-- Text extract start --
The Atlanta Constitution

Sunday, July 13, 1913

By Britt Craig.

Have you ever had a hunch that there wasn't anybody around the table that held a higher hand than your Jacks over tens and consequently you shoved a ‘blue' to the mahogany with the result that every hostile hand went to the discard?

Have you ever had a hunch that it was going to rain and you pulled in the rugs and took the clothes off the line and let down the windows just in time to see the elements express themselves in a downpour?

Have you ever had a hunch of any kind—one of those real, undeniable inner promptings that chases round and round in your bonnet and worries the life out of you and invariably forces you to do something that you really intended doing but about which you were sorely undecided?

If you're human, you have.

Detective Harry Scott had one about Jim Conley, the negro sweeper in the Phagan mystery. It was one of those irresistible hunches that buzzes about like a June bug. He took it for its word with the result that he found the key that is predicted to unlock the secret of Atlanta's most hideous murder.

Detectives are very normal beings. They have hunches like the weakest of us. They're superstitious, too. You can't find a single one that will walk under a ladder or fail to knock wood when he brags about himself.

A hunch is one of the most common of human afflictions. It is the very essence of a frailty that affects every normal somebody. The very fact that it is a weakness requires a nerve of steel and backbone of similar fortitude to play one to the limit like Detective Scott played his.

Good detectives, like genius, are utterly human. Genius frequently stalks about in its shirt sleeves without a shave and wearing suspenders. It has been known to chew tobacco and cuss volubly. Sometimes, it has a red nose and a thirst. It can sleep as contentedly on Decatur street as on Peachtree.

Detectives Very Human.

A good detective is so absolutely human that he generally chews tobacco, doesn't care where he spits it, possesses a vocabulary of profanity that is surpassed only by its eloquence and brightens up sartorially only when he falls in love or his wife makes him.
-- Text extract end --
-- Information provided start --
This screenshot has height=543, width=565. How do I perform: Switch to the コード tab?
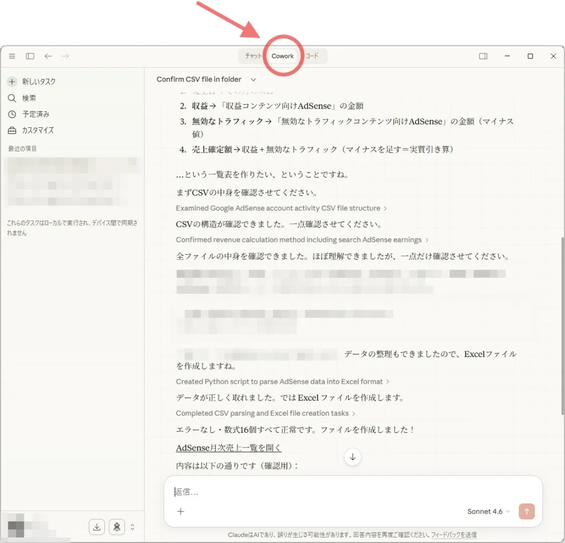(312, 56)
-- Information provided end --
Stated exercise
Carry on the 1913 newspaper article about detectives and hunches from the point where it stops. The listing has nothing to do with the newspaper article on detectives and hunches.

Solved exercise
Detective Scott, although he doesn't chew tobacco—not since he was 16, at least—or allow his profanity to interfere with his knowledge of perfectly good English, is so keenly human that he had a premonition that Jim Conley knew something or other about the death of Mary Phagan.

While the investigation was at its zenith, the negro lay in police headquarters, neglected and sorely in need of a bath. Scott, casting about for someone on whom to cast suspicion in order to convince himself that he wasn't prejudiced against the white prisoner, was guided by the hunch to Conley.

He had no reason to suspect the sweeper other than the fact that Jim had been caught washing his shirt in order to appear presentable at the inquest. Nothing but the hunch pointed Conleywards.

He tried to figure that the negro was guilty and there was nothing to figure on. He tried to figure he was innocent, and the hunch figured for him. It pointed to Conley like that uncanny feeling which irresistibly draws you over on the right hand side of the street on the way home of a dark night when the left side is really the nearest.

It weighed as heavily as remembered wrong, it tortured him of nights and made his days miserable. Conley knows something, it whispered. Pick it out of him, or go back to selling fish.

Finally, the Pinkerton man set out with Detective John Black, of police headquarters, to prove that either the hunch was a liar or he wasn't a detective as good as he had always considered. Conley had maintained that he was illiterate—couldn't even write his name, and as this seemed the only vulnerable spot in his story, Scott told him he probably was a liar.

At least, it was the only thing about the negro that could plausibly be discredited. On the theory that every negro who owns a wife and home as Conley owned, possesses furniture bought on the installment plan, the two sleuths cast about for some contract to which the black man could possibly have attached his signature.

They visited third-rate furniture stores, business houses and jewelry shops. The search was fruitless. The signature of Conley was as missing as the secret of the sphinx. Scott was prepared to abandon his hunch on the doorsteps of failure, when Fate—not a thirst—took them to the vicinity of a saloon near Five Points.

Providence—and not the bouncer—urged a gentleman in Panama and white shoes, and with the oily air of a collector, gently through the doorway. He stepped to the sidewalk and recognized Black. He greeted and shook a disconsolate hand.

Wanted to See Conley.

"You've got a nigger down at police station I'd certainly like to see," he announced.

"What nigger?" said Black, promoting conversation.

"That Conley nigger?"

Something bright and dazzling flashed through Scott's hunch-ridden brain as he noticed the batch of bills carefully folded in the person's coat pocket.

The hunch told him to collar the oily individual and search his batch of bills. He did, at the oily one's consent. A single glance revealed a contract issued to Jim Conley. A second glance revealed the negro's name, scrawled in a characteristic hand all over the signee's line.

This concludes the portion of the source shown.